• [SOURCE PASSAGE]
I have a fair amount of experience with MK11 SR-25s and the M110 up until about 5 years ago. The specifications the Army required in the M110 compared to the current MK 11 SRs of that time weren't anything that would effect reliability. They were mostly related to external furniture. I don't think it's possible to try to make some sort of exception for the M110 as an aside while also propping up it's sister generation of SR25's. As far as the army refusing to let Knight upgrade them, everything Knights did to the guns cost money. The Army was pretty disillusioned in the M110 and refused to pour anymore money into it. Hence why the CSASS down select followed.
We broke a lot of bolts. IMO this was due to M118LR being loaded hotter (plus using temp sensitive powder) over the years right before the M110 was fielded. It was hard on a gas gun. The triggers would fail. They would start to double tap. This was always clouded with skepticism because newer shooters could induce a double tap by having extremely poor fundamentals but we saw trigger issues with SR25s before the big Army even procured the M110. And the M110's accuracy degraded surprisingly quickly. And this isn't related to the current date Knights SR25 chrome lined barrels. These were all SS barrels made for precision. They would shoot pretty good when new but they had nowhere the service life of the M24. They all(M110's and that generation of SR25's) came with factory proof targets. Knights measured accuracy by dispersion of rounds in the group from POA. From center to the farthest round from center. Not by outside to outside. So the measurements written on the proof targets sounded great but they were generally not impressive from the factory.
Looking back, those guns did pretty good considering the hordes of unwashed masses of retarded big Army E4's that skull drug them around. At the time the vast majority did not have much experience with large frame ARs and all comparisons were made to a very simple and reliable bolt gun that served for 20 plus years. Considering what they went through they did pretty good for a gas gun and I'm willing to bet they don't compare to current KAC SRs although I don't have any experience with new APCs or the like.
The large frame AR has come a long way in the last 15 years. There are plenty of options and the random guy on SH that has zero experience with LFARs, hasn't bought one or built one, that post's a "what's the most reliable AR to buy(because I'm too ignorant of them in general to even begin to build one, or replace a gas tube)" doesn't really require an $8K invincible AR thats even too rich for DODs blood. He's going to drive it to a 100yd flat range and buy cheap Sellior and Bellot 175gr ammo. But that's always where these threads go. Not trying to be offensive to the OP but that's just the reality most of the time for civilians.

[Stored data]

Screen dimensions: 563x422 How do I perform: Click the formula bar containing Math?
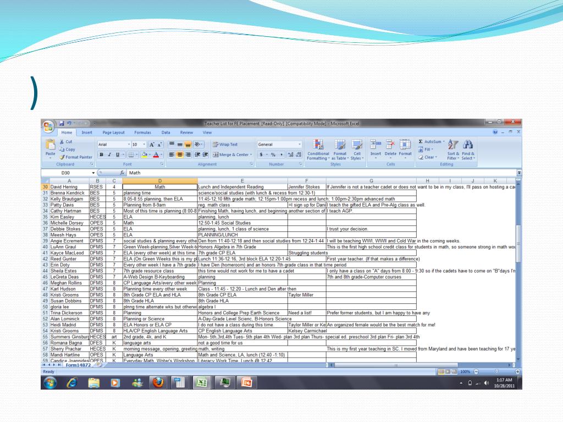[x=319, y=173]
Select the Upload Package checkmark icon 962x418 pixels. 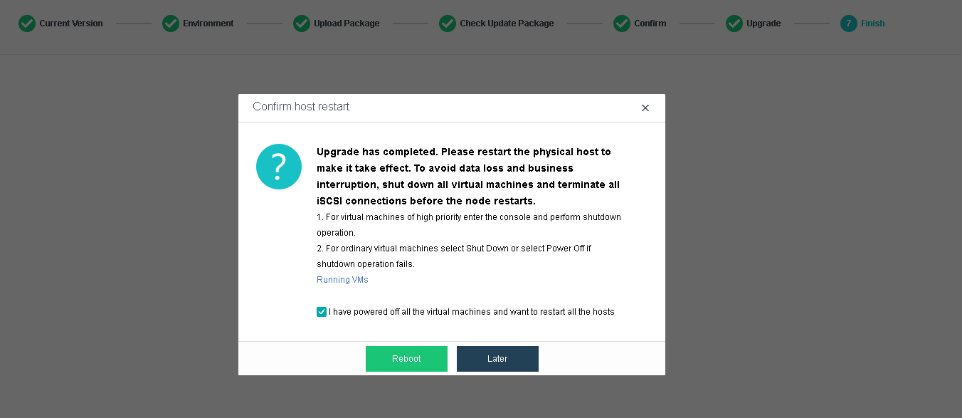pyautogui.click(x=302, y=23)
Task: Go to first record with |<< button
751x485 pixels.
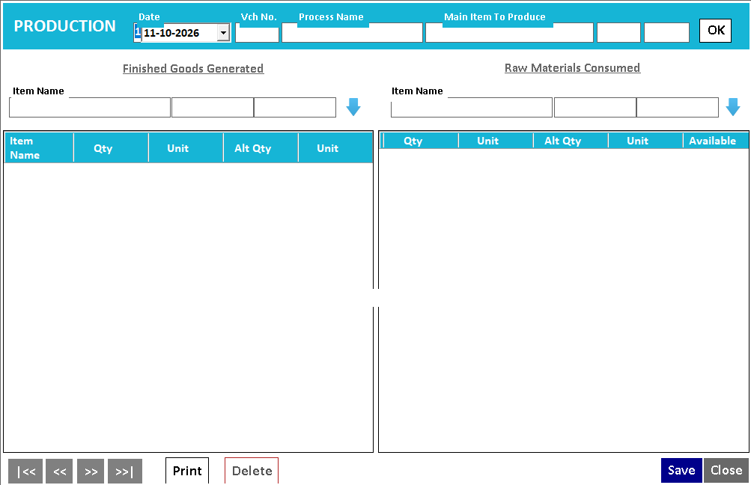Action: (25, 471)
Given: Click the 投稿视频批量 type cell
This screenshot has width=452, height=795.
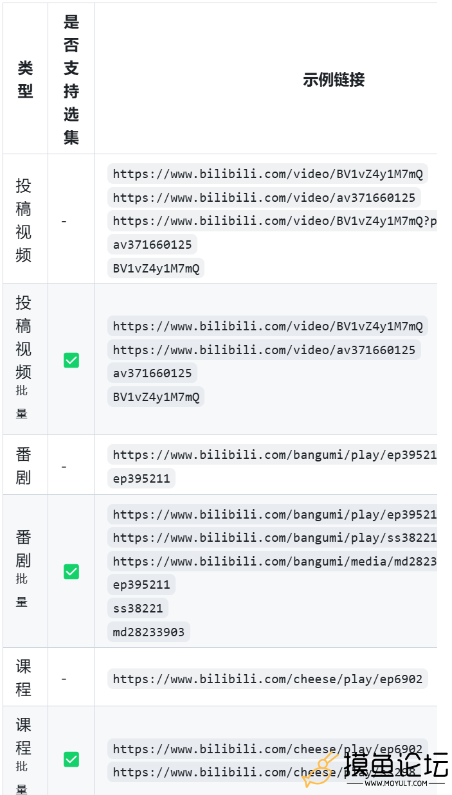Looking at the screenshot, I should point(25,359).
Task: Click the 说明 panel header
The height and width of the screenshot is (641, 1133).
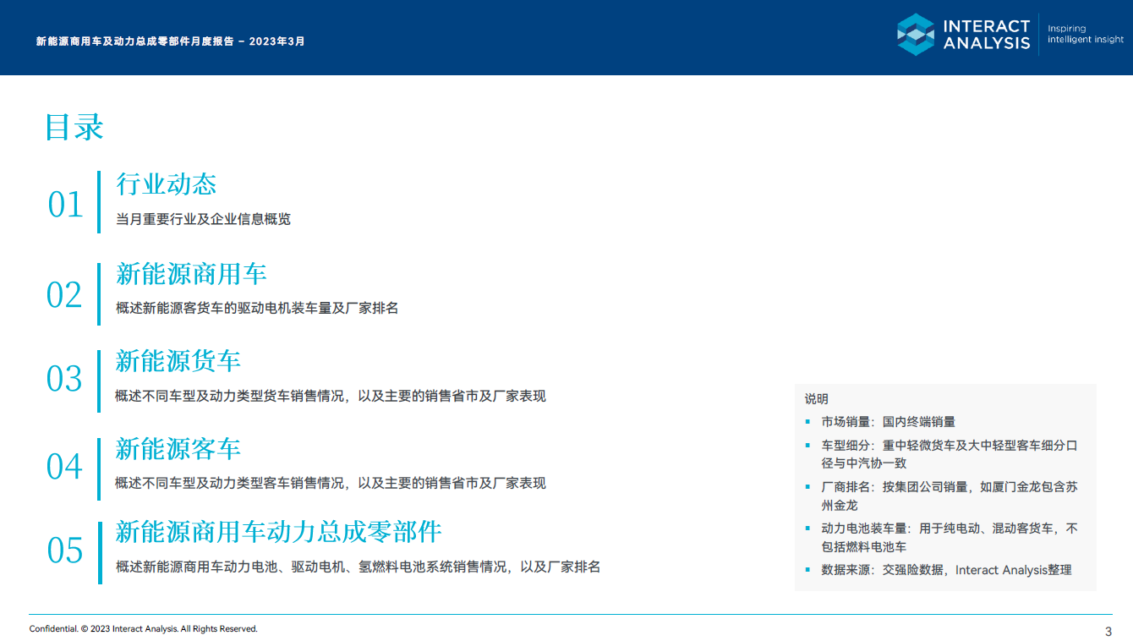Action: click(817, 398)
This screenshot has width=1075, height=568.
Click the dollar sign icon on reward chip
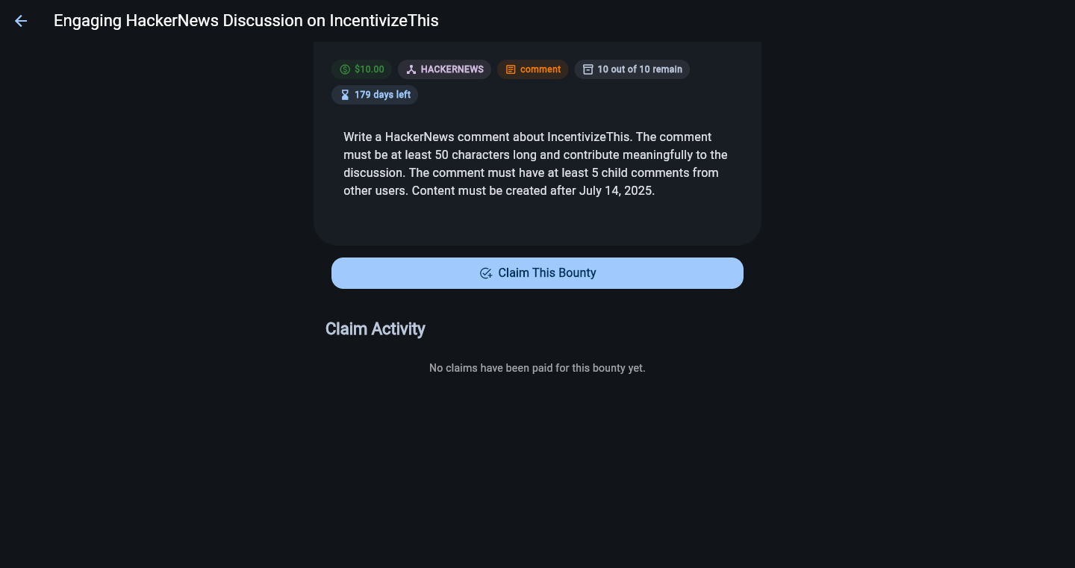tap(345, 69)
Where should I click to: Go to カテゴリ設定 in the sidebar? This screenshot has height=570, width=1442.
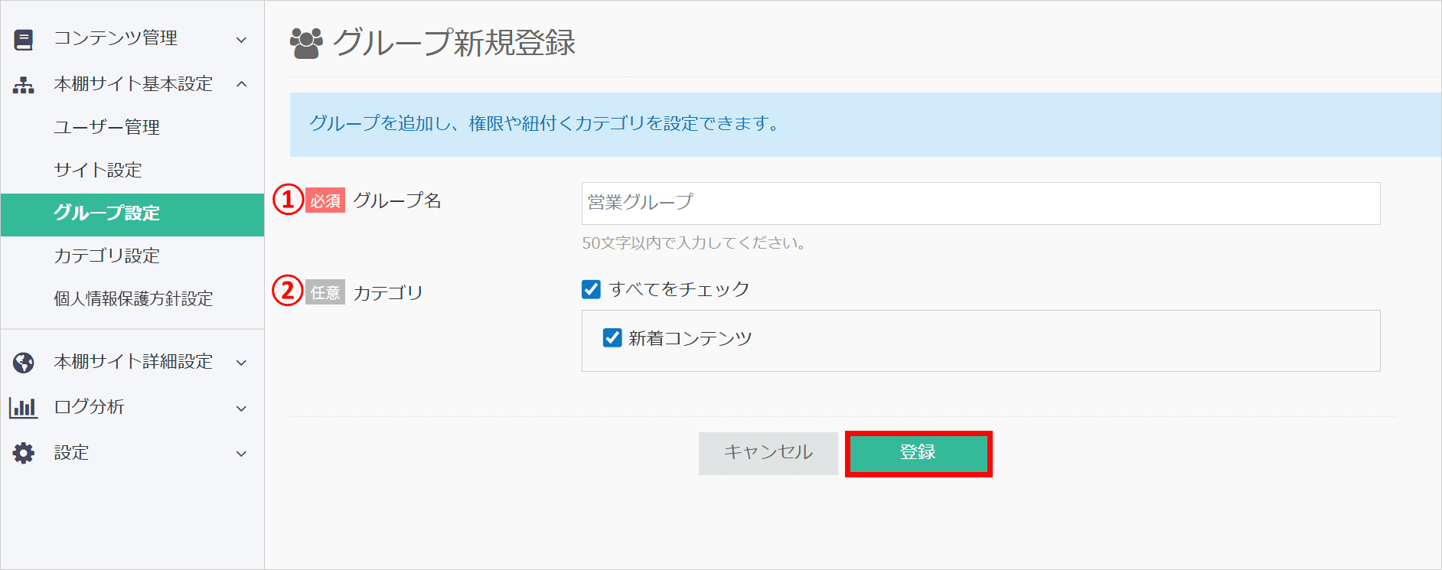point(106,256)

• [SET OF TASKS]
A – In the forum post about the M110 and SR-25s, how did Knights measure accuracy on the factory proof targets?
B – Repeat the forum post about the M110 and SR-25s from "I have a fair" to "down select followed.".

• [OUTPUTS BY TASK]
A – By the dispersion of rounds in the group from the point of aim, measured from the center to the farthest round from center rather than from outside to outside.

B –
I have a fair amount of experience with MK11 SR-25s and the M110 up until about 5 years ago. The specifications the Army required in the M110 compared to the current MK 11 SRs of that time weren't anything that would effect reliability. They were mostly related to external furniture. I don't think it's possible to try to make some sort of exception for the M110 as an aside while also propping up it's sister generation of SR25's. As far as the army refusing to let Knight upgrade them, everything Knights did to the guns cost money. The Army was pretty disillusioned in the M110 and refused to pour anymore money into it. Hence why the CSASS down select followed.